Session: Modeling, Solvers, and Quantum
Chair: Giacomo Nannicini
Cluster: nan
Talk 1: Making Some Smooth Problems with Derivative Jumps Easier to Express
Speaker: David Gay
Abstract: Some optimization problems involve an objective or constraints with derivative jumps. The jumps may be due to absolute values or the minimum or maximum of two or more expressions or to the piecewise linearization of a nonlinear function. There are multiple ways to deal with such situations. For example, Griewank and Walther propose using regularization supplied by overloading the relevant expressions. Of interest in this talk is using binary variables to decide which pieces are currently relevant. In the AMPL modeling language, this is implicit when one uses the piecewise-linear notation. This talk will present examples and discuss plans to automatically convert abs(...), min(...), and max}(...) to piecewise-linear forms, enabling efficiently solving by various solvers.
Talk 2: The quantum central path method
Speaker: Giacomo Nannicini
Abstract: Abstract: We propose a new quantum algorithm for solving linear optimization problems by quantum-mechanical simulation of the central path. While interior point methods follow the central path with an iterative algorithm that works with successive linearizations of the perturbed KKT conditions, we perform a single simulation working directly with the nonlinear complementarity equations. Our approach is inspired by the Newton barrier flow studied in the 80s by several authors, and goes beyond those studies by giving a full description of a quantum algorithm that simulates the corresponding dynamical system. The algorithm has a worst case complexity with favorable scaling in the problem dimension compared to state-of-the-art methods, but worse scaling in the precision and the size of the solution. We hope that with further advancements, this method could pave the way for an end-to-end quantum speedup for linear optimization.
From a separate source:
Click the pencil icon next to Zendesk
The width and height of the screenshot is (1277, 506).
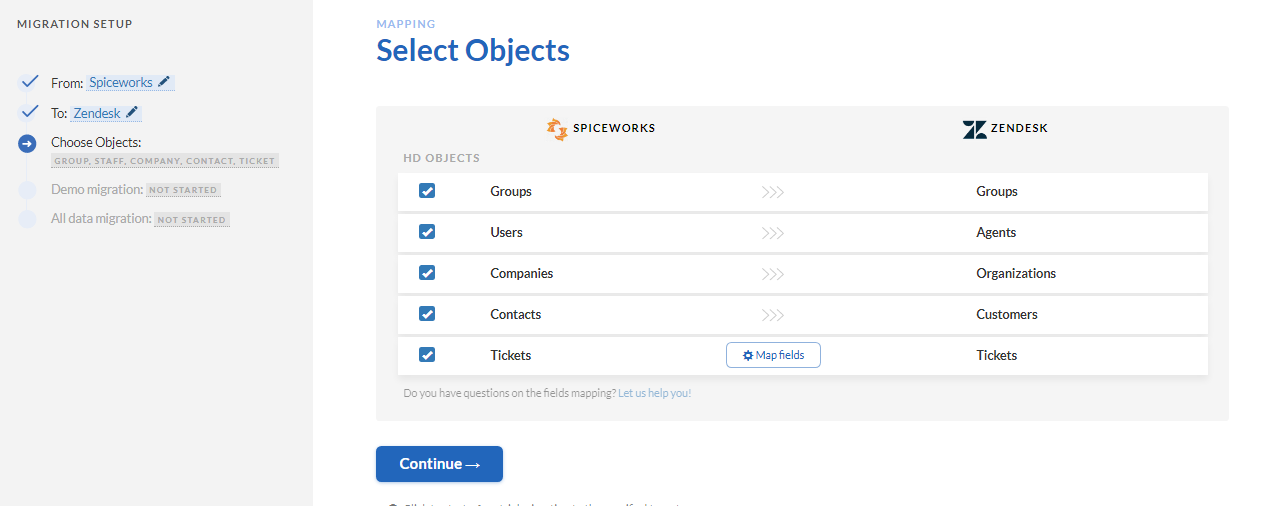[133, 113]
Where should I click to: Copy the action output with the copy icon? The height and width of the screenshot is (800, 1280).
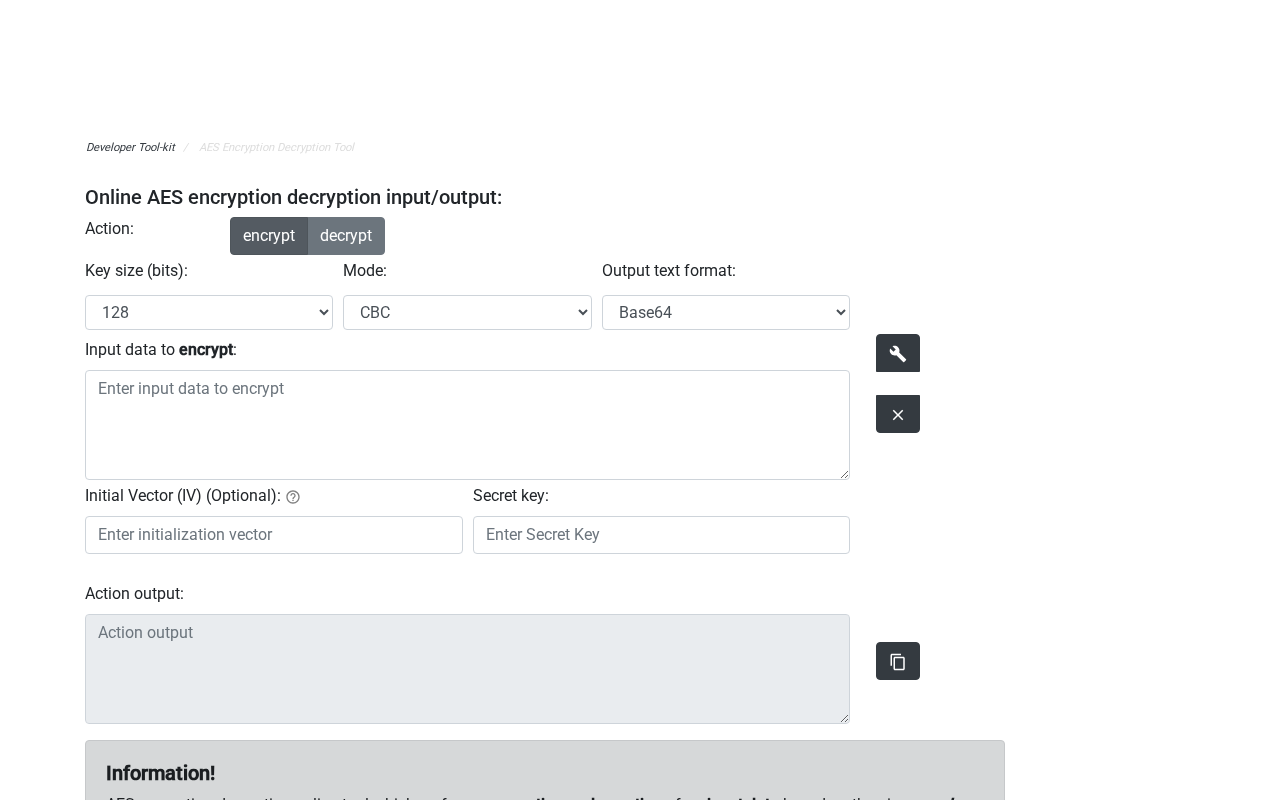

Talk 3: Modeling and algorithmic framework for complex optimization problems and equilibrium problems
Speaker: Olivier Huber
Abstract: Algebraic modeling languages (AML) have shaped the problem structure considered in numerical optimization, and indirectly have an impact on the instances coming from applications and the ones considered by solvers. However, problems not fitting the classical AML format are abundantly found in applications. For instance, nonsmoothness commonly arises in (multistage) stochastic programming problems with coherent risk measures. Bilevel or multilevel models feature multiple optimization problems, and so do Nash equilibrium problems. A given application can feature a combination of the above challenge. Consider the decentralized electricity market, where the weather affect the production level of some producers. This leads to a Nash equilibrium problem with multistage risk-averse agents. To capture these challenging but structured models, we propose a modeling framework based on a directed acyclic graph (DAG). The nodes are of two type: the first one subsumes classical optimization problems and variational inequalities, while the second one indicates a Nash behavior among its children nodes. The directed arcs capture the interactions between optimization problems. This modeling approach is implemented via annotation and extends an AML modeling power. Model transformations are defined over the DAG structure to convert part or all of the model into a form amenable to computations by existing solvers. Many instances captured by this modeling paradigm fall outside of the scope for robust solvers, an algorithmic framework to solve these instances, for instance by decomposition or approximation, is presented. An implementation of these ideas is present in ReSHOP, a reformulation solver for hierarchical optimization problems.